Pick out each of the rows below that contains the string "button", and copy every such line in full. Case counts.

────────────────

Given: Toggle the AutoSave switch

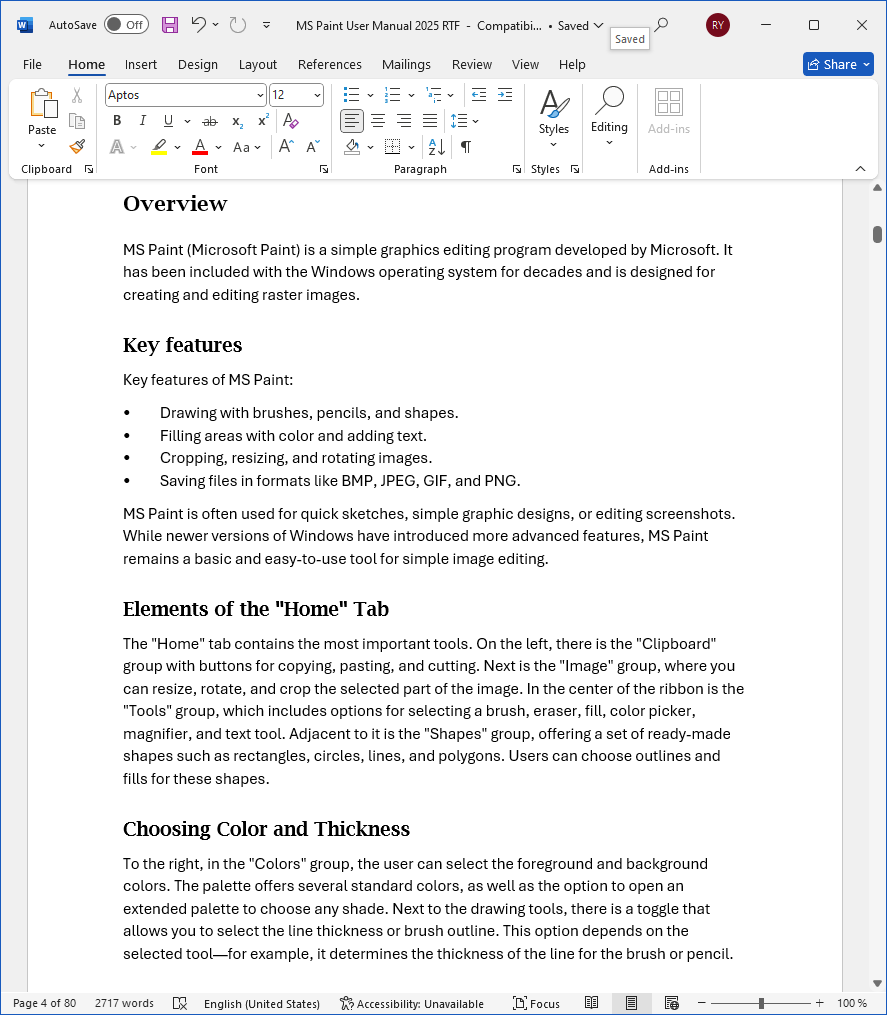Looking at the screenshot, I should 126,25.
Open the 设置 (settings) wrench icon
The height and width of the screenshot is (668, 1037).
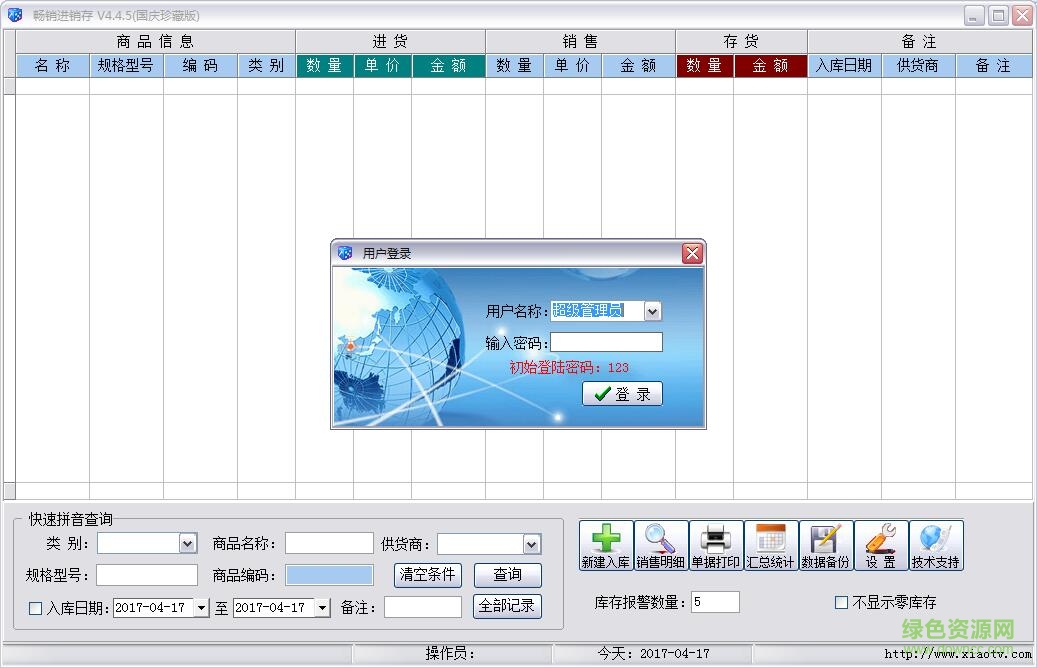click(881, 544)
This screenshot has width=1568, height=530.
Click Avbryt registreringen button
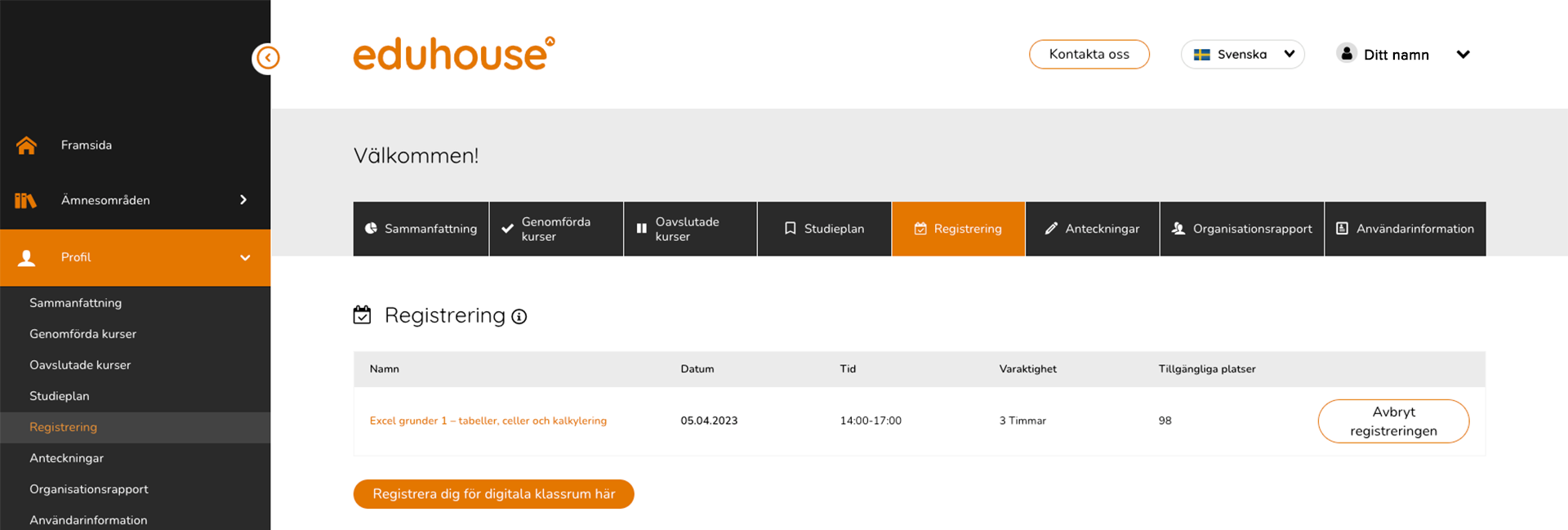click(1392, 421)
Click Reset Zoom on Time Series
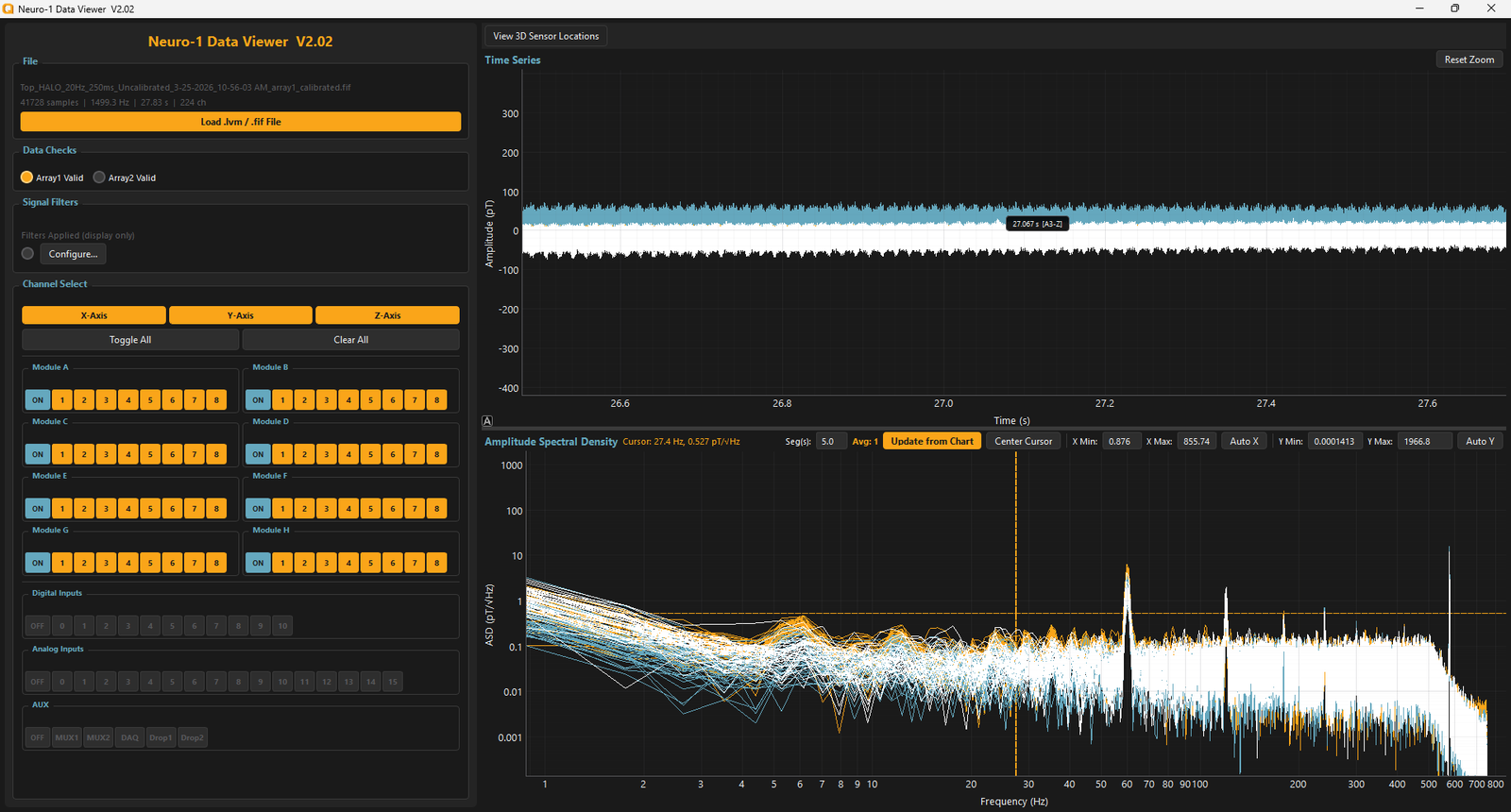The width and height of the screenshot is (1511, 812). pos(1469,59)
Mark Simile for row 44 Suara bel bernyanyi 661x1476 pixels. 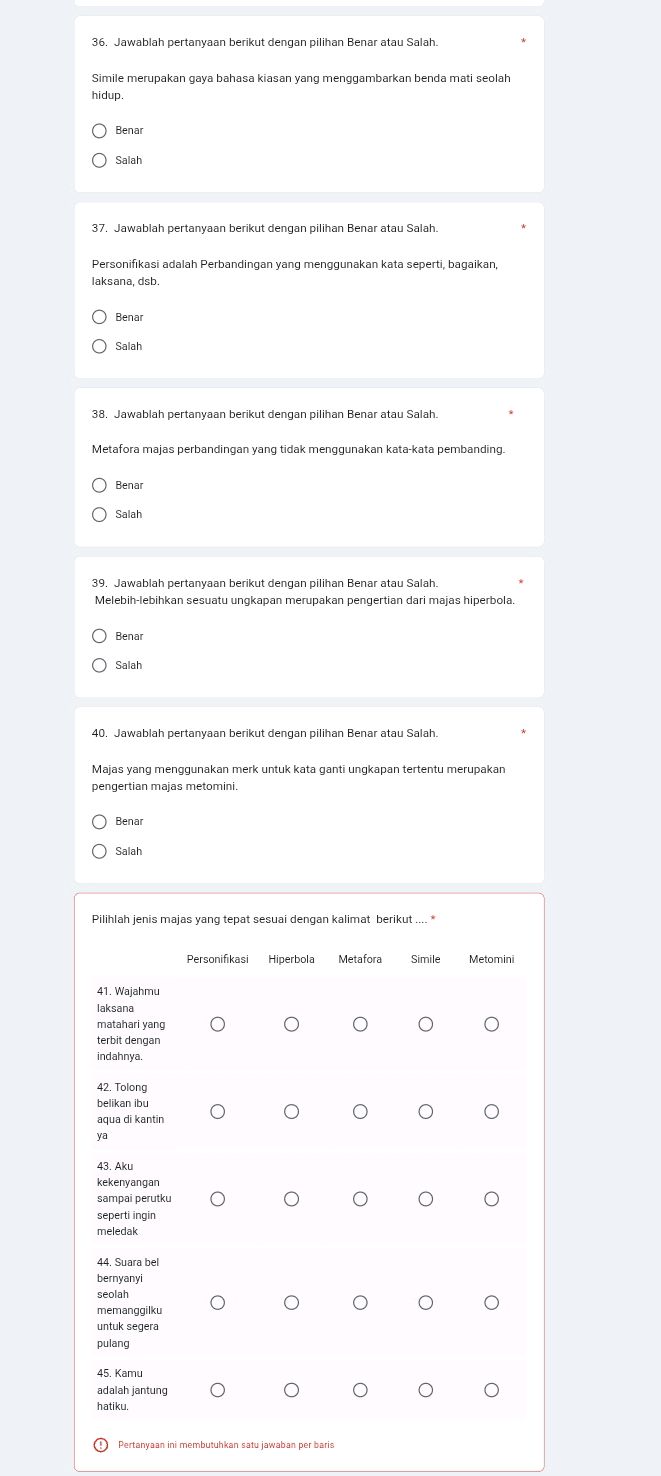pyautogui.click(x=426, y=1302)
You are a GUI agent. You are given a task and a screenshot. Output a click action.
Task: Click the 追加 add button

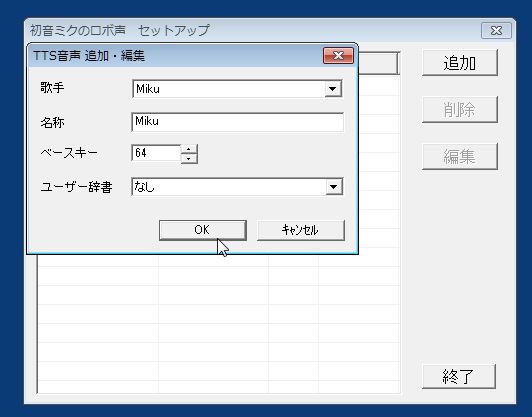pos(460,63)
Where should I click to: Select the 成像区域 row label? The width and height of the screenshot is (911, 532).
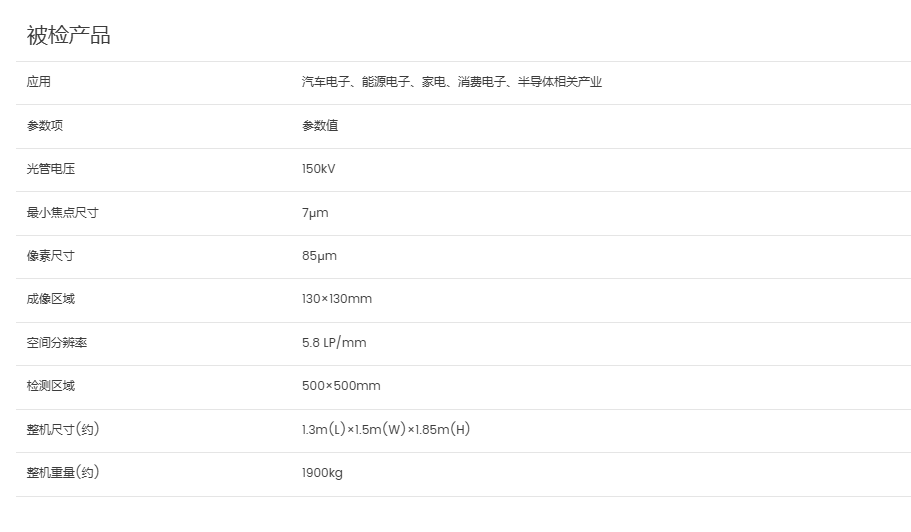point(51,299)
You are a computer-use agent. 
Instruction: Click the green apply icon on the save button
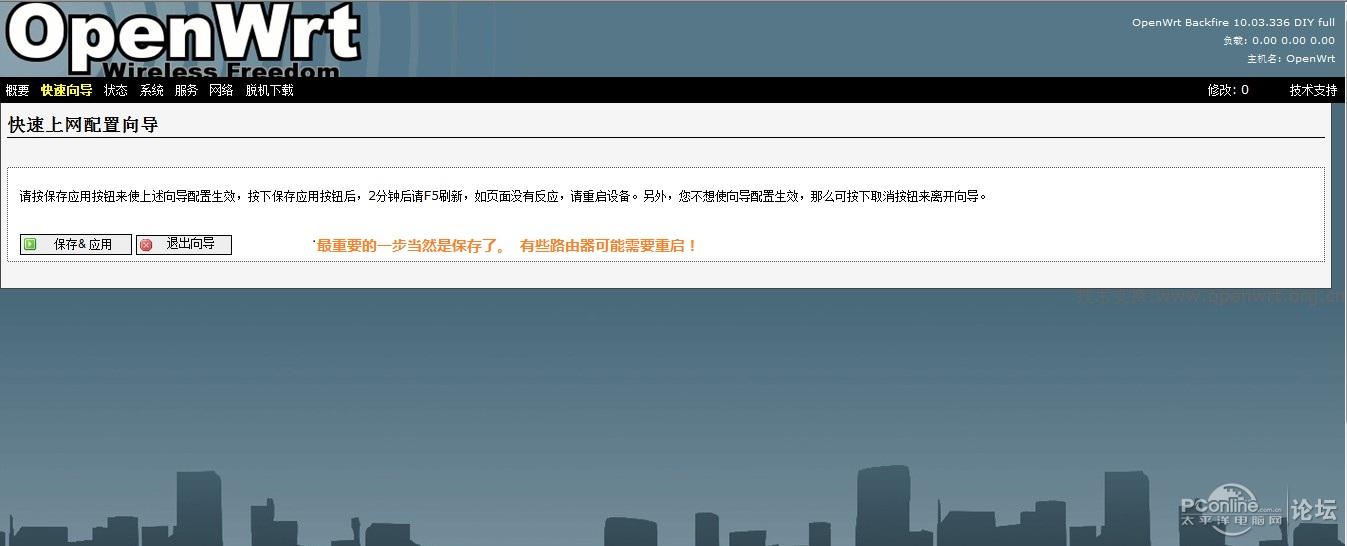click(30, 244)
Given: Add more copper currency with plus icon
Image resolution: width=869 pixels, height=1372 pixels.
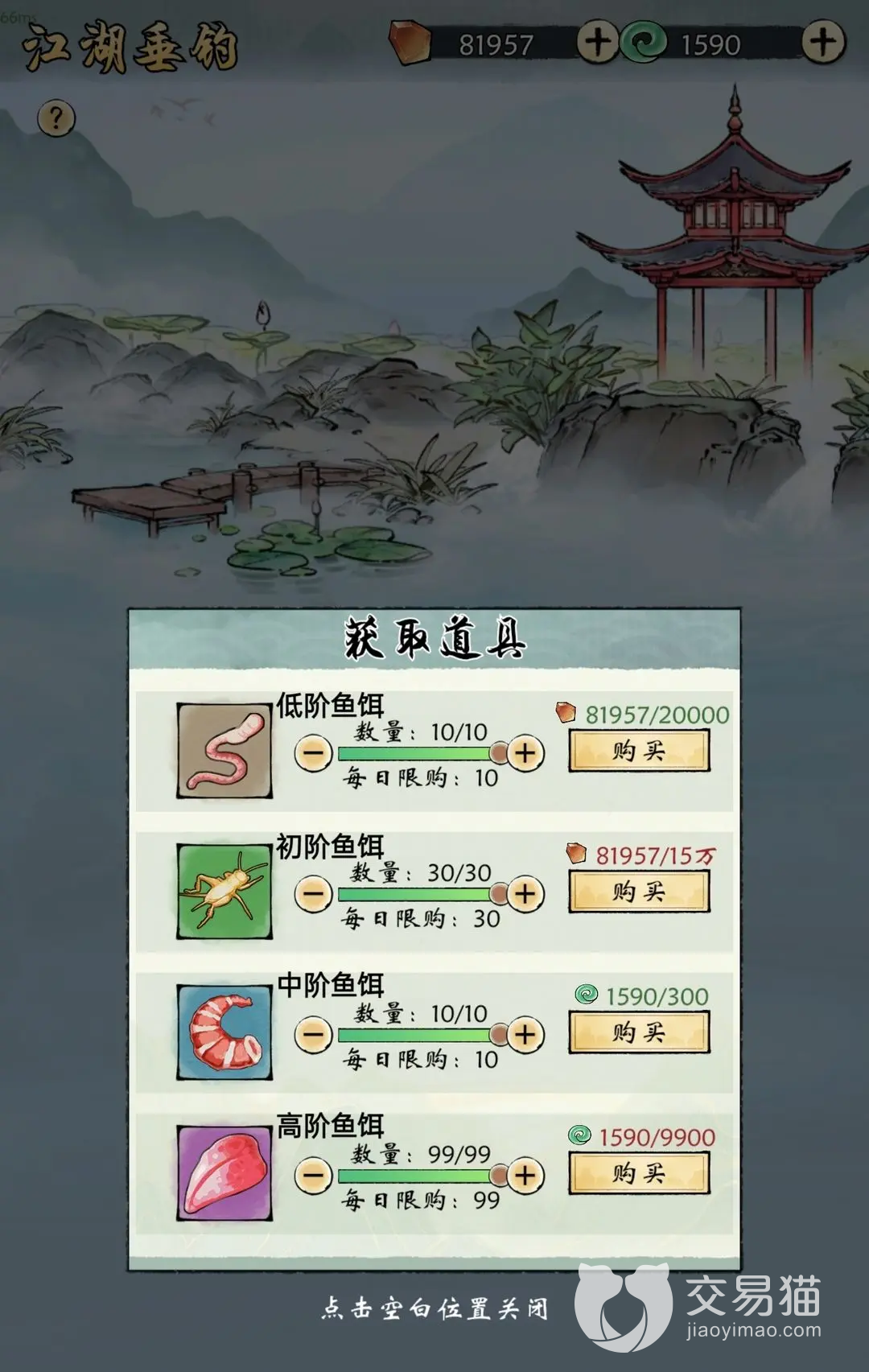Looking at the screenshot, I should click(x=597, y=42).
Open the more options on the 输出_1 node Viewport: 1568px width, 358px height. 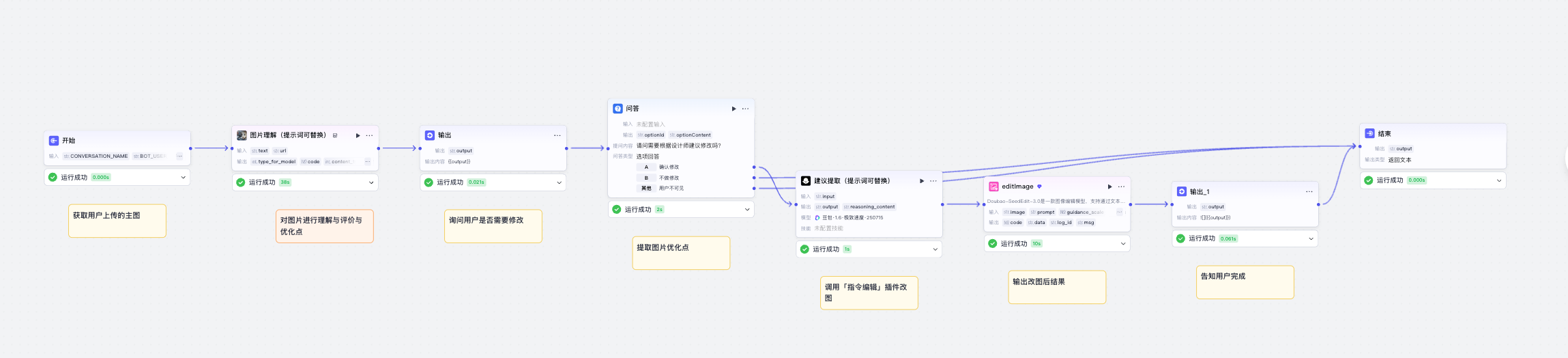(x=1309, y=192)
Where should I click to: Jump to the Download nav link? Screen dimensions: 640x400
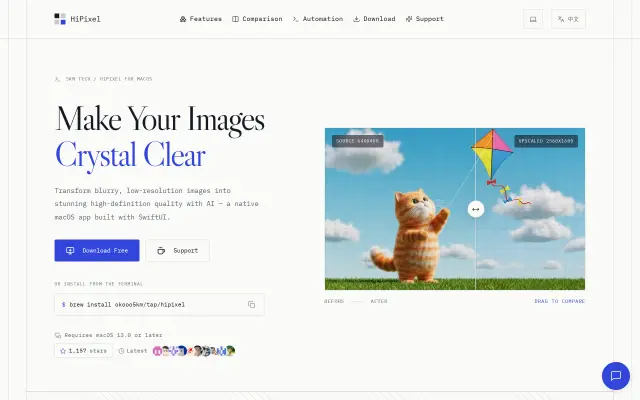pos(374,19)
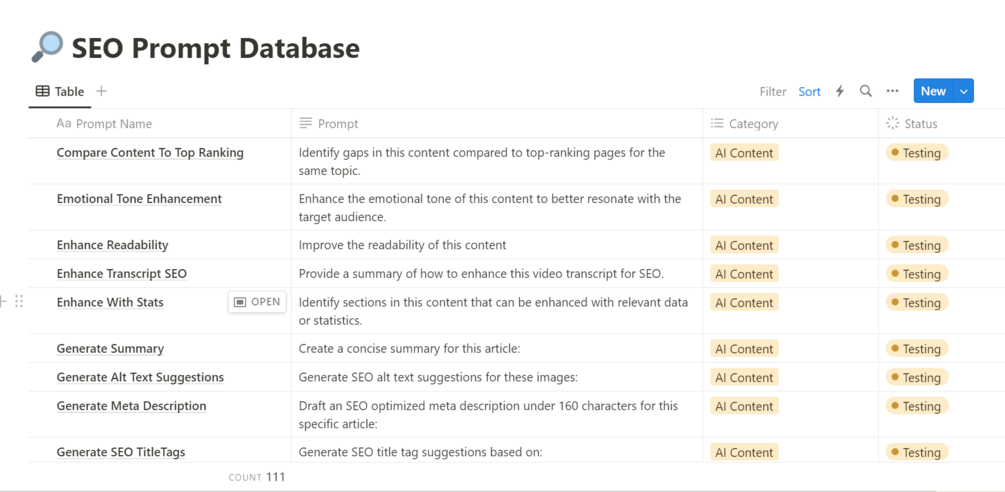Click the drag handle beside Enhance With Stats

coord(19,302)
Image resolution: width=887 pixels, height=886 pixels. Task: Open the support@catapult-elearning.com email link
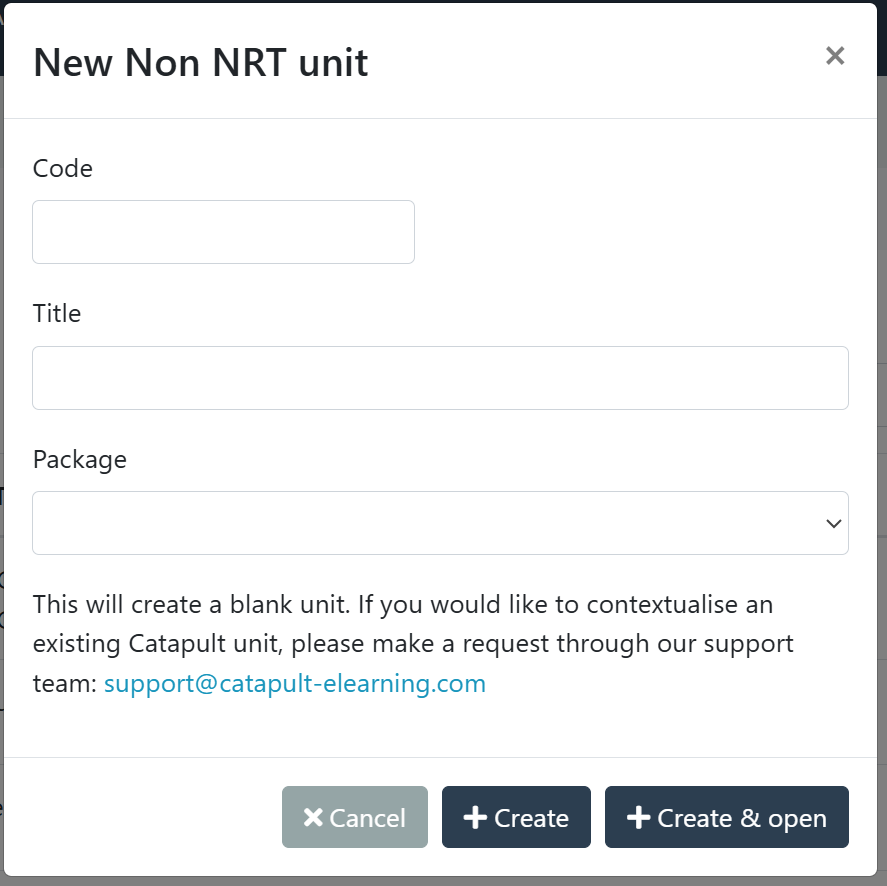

────────────────

→ **COMPLETE ANSWER**
Click Avbryt registreringen button
Task: Click the 追加 add button
Instruction: Click the green apply icon on the save button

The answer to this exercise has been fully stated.